Robert Mott was a most devout spirit, and was always on the most intimate and
affectionate terms with his father." (*) He knew that if he married Lydia "he
would forfeit his place "in Meeting" a humiliation to Robert as well as to his
father. Lydia was accustomed to a piano. Friends never had pianos, and counted
music with rioting. But Robert wanted to marry her anyway and his father
basically said he should follow his heart.
"Soon after her marriage Lydia sat one morning at her piano when her
father-in-law entered the room. In gentlest tones he said, "My dear daughter,
dost though find pleasure in such things?" And she began to understand his
feeling against music. This, she afterwards said, was the first, of many such
talks. She sympathized in her father-in-law's deep religious feelings, and soon
began to accept his views. Her fashionable dress and manners were toned down
into Quakerism. She soon became a Friend and an accepted minister in the Society
of Friends.(*)
They had four children together and then Robert died of consumption after only
10 years of marriage. Lydia then wrote, "A Brief Account of the Life, Last
Sickness, and Death, of Robert Mott, son of James and Mary Mott." She also
writes of the death of her daughter, Jeannette, seven years later, in 1812.
After the book was written, two other sons died in 1816. She was left with only
one son, Arthur.
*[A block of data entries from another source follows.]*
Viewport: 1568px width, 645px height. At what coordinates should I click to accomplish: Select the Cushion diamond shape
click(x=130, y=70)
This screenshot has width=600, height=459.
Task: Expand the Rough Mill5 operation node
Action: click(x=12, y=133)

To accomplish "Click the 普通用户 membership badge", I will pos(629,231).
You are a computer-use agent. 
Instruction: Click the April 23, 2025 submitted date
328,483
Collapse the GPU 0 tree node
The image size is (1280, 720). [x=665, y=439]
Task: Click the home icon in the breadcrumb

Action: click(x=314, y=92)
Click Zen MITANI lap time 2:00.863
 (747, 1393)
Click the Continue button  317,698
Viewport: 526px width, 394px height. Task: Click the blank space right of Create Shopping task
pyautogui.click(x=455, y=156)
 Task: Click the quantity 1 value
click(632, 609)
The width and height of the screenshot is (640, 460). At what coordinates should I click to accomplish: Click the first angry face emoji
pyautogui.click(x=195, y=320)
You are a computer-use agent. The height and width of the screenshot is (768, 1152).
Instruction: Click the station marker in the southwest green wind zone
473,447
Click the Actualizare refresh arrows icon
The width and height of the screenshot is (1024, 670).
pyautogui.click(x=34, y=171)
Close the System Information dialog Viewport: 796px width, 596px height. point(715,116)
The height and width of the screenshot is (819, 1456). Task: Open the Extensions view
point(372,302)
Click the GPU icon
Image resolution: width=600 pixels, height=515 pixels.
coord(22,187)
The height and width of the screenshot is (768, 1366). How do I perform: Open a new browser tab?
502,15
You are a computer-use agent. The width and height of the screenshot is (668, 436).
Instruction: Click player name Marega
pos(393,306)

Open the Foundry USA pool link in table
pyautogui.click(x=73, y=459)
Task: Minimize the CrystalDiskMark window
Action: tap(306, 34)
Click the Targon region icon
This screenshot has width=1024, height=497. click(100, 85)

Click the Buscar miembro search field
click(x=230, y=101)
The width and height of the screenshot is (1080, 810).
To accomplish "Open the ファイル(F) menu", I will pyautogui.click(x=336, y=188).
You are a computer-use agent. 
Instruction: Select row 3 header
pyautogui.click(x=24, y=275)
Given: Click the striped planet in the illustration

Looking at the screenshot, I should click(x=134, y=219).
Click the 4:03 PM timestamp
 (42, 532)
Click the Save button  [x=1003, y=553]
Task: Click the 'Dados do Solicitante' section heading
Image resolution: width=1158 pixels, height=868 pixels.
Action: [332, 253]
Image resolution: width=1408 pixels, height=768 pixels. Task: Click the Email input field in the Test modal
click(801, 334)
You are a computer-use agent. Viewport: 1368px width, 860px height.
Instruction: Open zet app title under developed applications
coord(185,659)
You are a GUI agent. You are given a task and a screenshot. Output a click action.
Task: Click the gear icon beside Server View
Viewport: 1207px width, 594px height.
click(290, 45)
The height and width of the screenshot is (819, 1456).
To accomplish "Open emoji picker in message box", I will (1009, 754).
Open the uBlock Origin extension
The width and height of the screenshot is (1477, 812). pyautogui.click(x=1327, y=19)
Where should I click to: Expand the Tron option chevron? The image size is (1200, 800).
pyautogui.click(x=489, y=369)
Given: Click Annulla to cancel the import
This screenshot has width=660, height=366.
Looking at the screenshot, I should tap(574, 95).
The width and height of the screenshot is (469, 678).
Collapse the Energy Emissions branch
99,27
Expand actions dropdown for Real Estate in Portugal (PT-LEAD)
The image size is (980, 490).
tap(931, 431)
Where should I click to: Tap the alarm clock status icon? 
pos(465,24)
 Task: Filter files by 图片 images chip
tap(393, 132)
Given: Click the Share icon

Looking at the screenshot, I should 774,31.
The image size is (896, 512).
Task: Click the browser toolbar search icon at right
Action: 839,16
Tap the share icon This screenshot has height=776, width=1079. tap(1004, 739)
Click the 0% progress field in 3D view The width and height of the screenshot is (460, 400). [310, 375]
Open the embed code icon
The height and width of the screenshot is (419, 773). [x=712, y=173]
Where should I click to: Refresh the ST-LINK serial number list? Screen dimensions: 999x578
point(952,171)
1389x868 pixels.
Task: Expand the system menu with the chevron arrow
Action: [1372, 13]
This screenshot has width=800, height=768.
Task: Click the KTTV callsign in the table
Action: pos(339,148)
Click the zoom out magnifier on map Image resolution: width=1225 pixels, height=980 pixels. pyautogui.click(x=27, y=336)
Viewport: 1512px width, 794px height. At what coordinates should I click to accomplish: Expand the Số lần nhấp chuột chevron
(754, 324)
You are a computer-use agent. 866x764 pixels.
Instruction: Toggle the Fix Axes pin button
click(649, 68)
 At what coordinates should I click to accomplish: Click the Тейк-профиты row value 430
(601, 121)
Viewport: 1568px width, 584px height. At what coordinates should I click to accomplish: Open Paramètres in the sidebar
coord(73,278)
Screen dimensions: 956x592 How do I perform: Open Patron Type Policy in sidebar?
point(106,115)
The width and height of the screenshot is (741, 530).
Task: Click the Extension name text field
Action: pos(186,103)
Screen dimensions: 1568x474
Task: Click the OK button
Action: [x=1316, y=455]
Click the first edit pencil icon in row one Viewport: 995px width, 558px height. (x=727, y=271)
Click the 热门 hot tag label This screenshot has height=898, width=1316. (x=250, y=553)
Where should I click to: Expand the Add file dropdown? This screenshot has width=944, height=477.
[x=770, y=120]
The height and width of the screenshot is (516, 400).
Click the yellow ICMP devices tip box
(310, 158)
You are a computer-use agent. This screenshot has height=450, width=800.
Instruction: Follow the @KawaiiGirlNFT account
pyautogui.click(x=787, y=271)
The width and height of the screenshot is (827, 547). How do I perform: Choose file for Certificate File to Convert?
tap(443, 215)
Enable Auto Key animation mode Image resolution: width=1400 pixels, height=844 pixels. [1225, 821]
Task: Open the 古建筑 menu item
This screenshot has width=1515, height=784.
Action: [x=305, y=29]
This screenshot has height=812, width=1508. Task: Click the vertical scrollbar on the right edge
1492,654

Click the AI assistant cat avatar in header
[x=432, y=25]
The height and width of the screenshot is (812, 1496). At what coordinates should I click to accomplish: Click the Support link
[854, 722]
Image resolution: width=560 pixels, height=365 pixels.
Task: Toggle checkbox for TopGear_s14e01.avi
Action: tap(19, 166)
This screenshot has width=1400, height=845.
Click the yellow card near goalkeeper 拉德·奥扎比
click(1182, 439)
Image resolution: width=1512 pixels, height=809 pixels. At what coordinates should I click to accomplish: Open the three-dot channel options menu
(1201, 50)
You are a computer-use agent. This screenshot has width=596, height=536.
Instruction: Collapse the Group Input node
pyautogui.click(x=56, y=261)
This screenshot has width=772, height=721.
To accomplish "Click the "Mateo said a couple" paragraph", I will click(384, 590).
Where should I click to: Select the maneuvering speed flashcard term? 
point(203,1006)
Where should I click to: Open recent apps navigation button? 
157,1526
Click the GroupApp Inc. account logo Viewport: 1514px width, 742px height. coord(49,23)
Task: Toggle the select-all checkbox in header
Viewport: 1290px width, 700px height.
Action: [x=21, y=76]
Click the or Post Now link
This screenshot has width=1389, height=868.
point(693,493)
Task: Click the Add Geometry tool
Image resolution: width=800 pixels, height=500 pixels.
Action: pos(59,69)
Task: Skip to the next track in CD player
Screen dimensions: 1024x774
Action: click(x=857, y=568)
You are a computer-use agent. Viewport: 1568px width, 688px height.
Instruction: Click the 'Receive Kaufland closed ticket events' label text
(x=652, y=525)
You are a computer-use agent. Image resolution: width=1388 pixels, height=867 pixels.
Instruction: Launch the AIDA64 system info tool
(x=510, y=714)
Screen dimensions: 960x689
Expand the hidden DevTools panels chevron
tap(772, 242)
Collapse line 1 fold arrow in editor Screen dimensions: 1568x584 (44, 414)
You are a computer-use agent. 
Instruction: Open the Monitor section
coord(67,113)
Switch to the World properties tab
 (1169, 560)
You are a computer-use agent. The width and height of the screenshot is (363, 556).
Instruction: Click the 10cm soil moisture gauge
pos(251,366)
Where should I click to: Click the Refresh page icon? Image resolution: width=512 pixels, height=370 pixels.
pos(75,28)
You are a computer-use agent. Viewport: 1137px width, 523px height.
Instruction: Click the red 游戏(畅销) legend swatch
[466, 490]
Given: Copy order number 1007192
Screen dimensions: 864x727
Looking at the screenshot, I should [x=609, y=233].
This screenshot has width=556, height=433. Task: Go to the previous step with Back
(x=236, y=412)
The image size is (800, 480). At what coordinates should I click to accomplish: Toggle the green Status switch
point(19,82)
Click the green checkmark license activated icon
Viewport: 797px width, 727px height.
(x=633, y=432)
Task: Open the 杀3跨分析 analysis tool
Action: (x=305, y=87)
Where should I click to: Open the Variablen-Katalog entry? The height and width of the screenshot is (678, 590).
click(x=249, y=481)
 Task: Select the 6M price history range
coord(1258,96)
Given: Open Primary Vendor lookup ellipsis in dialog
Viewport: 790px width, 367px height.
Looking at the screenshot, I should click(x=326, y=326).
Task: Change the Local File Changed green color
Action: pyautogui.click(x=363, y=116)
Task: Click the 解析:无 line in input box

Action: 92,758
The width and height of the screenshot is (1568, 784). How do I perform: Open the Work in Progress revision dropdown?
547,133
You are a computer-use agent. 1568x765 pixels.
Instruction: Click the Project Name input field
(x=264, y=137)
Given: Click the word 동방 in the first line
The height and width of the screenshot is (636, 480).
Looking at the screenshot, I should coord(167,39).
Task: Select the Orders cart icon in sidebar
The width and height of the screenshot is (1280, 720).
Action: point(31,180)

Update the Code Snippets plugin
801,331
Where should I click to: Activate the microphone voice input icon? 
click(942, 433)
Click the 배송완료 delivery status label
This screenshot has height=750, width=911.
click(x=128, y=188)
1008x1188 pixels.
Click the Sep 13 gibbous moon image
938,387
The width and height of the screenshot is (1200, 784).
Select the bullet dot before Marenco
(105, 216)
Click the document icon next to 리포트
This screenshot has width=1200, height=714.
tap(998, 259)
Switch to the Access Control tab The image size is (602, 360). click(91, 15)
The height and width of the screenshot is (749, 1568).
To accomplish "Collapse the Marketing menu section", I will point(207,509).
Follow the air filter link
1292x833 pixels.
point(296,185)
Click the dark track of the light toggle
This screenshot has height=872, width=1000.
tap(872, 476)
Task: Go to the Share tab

She remained very close to James Mott and was possibly his
housekeeper for awhile.(*)pg 74 He died in 1823.
James Mott, was very active in
the anti-slavery movement and would use nothing that was made with slave labor
either in food or in dress. "For this reason he limited his family to maple
sugar, and unless they could get coffee free from the taint of slavery they made
it from peas, and he always wore linen in the place of cotton."